La nudité cachée de la femme invite au bonheur érotique. Ces êtres étranges ont des ailes cachées prêtes à se déployer pour faire apparaître la Vénus humaine.
L’amour que lui porte ces esprits pressés, la révèle au monde. La vie fulgure autour d’elle, fruit de son organe fécondant.
Depuis son œuvre à l’encre de chine, des corps se sont formés qu’il est impossible de biffer. Ces corps ont grandi. Les œuvres moins récentes de Wissem Ben Hassine exprimaient déjà des femmes mettant au monde des couches soyeuses. Le processus de création est toujours à l’œuvre. Les embryons se sont développés. Ainsi l’acte créatif surgit. La toile s’exprime. Le peintre, dans l’amour, exécute sa volonté.
Sont-ce à présent des anges ou des bêtes ?
« Qui veut faire l’ange fait la bête » écrit Pascal, qui dialectise, dans Les Pensées, la grandeur et la misère de l’homme.
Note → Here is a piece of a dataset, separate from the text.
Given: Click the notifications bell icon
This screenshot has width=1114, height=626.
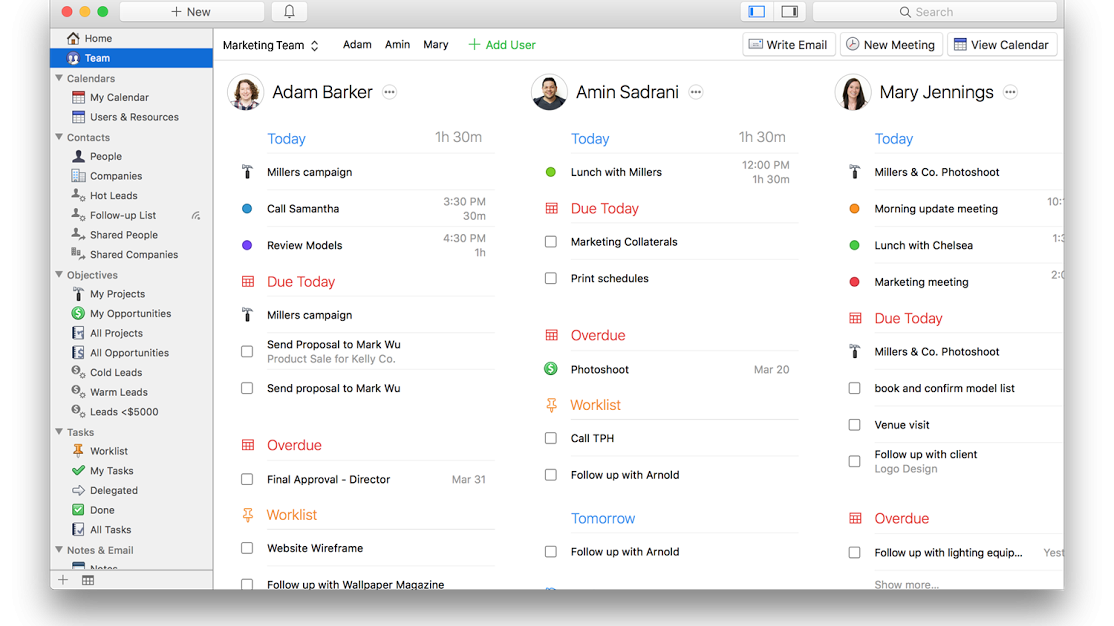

Dans sa nature corrompue, il est soumis à une loi paradoxale et inquiétante.
Dans l’œuvre de Wissem Ben Hassine, les bêtes sont véritablement des anges, et ces anges sont aux aguets.
La femme est porteuse de multiples cultures. Elle reste droite, les yeux ouverts, et elle ne craint rien, protégée par ses anges. Dans mes représentations imaginaires, j’attends avec impatience le frétillement de leurs ailes !
Mais ils n’en ont peut-être pas.
Un tout petit personnage est tombé sur sa hanche gauche. Avec un fil, il a tiré du puits une clé. Y a t-il quelque part une serrure ? Il faut faire vite. La clé de l’ouverture au monde, c’est la femme. Les anges s’empressent. L’affection est palpable. La tendresse est partout. « Qui veut faire l’ange fait la bête ». Ce renversement inattendu exprime le monde qui vient.
Si la femme a le maintien d’une reine, c’est que ces bouts d’êtres, en effet, l’étayent plutôt qu’ils ne la dévorent.
Wissem Ben Hassine peint l’amour à travers la femme, productrice et formatrice d’anges.